- Exercise goal -
Please repeat the lines below exactly. Begin with the line containing "Kommentarfunktion auf dieser" and go on through the line containing "You are a GUI agent. The screenshot is 357×2576.".
(Working data)
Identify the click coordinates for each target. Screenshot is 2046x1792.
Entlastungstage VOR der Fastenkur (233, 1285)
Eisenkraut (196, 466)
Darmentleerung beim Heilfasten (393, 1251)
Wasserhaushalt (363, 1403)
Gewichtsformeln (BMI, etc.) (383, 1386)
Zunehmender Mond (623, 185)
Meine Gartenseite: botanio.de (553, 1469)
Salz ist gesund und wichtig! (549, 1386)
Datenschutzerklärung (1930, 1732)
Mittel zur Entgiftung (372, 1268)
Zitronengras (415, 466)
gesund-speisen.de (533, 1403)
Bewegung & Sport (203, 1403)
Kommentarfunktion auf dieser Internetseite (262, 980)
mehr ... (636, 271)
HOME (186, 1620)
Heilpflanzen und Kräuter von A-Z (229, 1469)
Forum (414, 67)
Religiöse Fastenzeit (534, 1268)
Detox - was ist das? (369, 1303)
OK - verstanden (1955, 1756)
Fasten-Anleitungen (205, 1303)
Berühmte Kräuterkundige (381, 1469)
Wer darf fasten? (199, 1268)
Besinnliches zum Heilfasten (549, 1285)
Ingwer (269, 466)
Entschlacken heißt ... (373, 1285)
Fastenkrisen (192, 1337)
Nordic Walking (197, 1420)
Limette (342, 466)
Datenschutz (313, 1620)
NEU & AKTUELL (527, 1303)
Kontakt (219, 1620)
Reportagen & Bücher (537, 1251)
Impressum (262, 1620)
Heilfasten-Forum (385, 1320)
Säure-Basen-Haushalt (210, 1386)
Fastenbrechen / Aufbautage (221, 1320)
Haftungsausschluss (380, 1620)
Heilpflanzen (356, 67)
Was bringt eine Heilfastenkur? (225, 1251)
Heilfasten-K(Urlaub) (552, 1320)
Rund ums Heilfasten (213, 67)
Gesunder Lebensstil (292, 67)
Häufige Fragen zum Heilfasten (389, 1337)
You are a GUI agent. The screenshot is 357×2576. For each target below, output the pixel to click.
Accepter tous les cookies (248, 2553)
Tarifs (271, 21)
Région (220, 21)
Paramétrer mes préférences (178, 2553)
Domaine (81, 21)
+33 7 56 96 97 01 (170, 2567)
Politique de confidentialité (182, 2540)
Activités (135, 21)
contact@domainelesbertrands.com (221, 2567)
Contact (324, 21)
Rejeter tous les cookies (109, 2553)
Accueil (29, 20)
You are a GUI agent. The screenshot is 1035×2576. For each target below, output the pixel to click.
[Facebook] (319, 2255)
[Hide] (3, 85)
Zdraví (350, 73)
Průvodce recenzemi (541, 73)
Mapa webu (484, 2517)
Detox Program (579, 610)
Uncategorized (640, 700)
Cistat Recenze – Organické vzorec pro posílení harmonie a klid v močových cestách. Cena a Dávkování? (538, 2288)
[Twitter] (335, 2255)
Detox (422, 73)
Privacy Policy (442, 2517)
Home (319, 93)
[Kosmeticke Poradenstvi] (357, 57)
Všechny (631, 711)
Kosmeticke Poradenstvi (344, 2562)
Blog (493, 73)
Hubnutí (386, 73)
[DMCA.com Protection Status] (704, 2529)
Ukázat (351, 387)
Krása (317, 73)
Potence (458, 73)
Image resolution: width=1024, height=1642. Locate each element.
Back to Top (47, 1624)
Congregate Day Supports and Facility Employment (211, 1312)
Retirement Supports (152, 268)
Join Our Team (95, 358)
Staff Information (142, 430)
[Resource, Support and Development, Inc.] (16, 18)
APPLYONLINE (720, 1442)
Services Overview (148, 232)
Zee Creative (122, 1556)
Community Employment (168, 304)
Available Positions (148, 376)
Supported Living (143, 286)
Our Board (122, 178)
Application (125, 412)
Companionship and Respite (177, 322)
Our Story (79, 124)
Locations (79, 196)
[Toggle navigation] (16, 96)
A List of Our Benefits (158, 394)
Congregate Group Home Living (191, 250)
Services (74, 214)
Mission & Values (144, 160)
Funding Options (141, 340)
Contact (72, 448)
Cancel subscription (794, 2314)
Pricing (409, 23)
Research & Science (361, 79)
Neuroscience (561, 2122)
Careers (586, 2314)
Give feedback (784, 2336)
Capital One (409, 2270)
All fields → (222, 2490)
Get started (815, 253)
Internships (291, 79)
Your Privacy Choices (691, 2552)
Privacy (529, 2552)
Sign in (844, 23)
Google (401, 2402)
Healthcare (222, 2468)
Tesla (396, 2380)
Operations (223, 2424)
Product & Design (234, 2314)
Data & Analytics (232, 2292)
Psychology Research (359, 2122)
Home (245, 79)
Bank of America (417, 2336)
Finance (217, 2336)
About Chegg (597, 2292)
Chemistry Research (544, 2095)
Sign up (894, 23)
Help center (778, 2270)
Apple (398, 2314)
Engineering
(End Working data)
- Answer to this task -
Kommentarfunktion auf dieser Internetseite (262, 980)
mehr ... (636, 271)
HOME (186, 1620)
Heilpflanzen und Kräuter von A-Z (229, 1469)
Forum (414, 67)
Religiöse Fastenzeit (534, 1268)
Detox - was ist das? (369, 1303)
OK - verstanden (1955, 1756)
Fasten-Anleitungen (205, 1303)
Berühmte Kräuterkundige (381, 1469)
Wer darf fasten? (199, 1268)
Besinnliches zum Heilfasten (549, 1285)
Ingwer (269, 466)
Entschlacken heißt ... (373, 1285)
Fastenkrisen (192, 1337)
Nordic Walking (197, 1420)
Limette (342, 466)
Datenschutz (313, 1620)
NEU & AKTUELL (527, 1303)
Kontakt (219, 1620)
Reportagen & Bücher (537, 1251)
Impressum (262, 1620)
Heilfasten-Forum (385, 1320)
Säure-Basen-Haushalt (210, 1386)
Fastenbrechen / Aufbautage (221, 1320)
Haftungsausschluss (380, 1620)
Heilpflanzen (356, 67)
Was bringt eine Heilfastenkur? (225, 1251)
Heilfasten-K(Urlaub) (552, 1320)
Rund ums Heilfasten (213, 67)
Gesunder Lebensstil (292, 67)
Häufige Fragen zum Heilfasten (389, 1337)
You are a GUI agent. The screenshot is 357×2576. For each target below, output the pixel to click.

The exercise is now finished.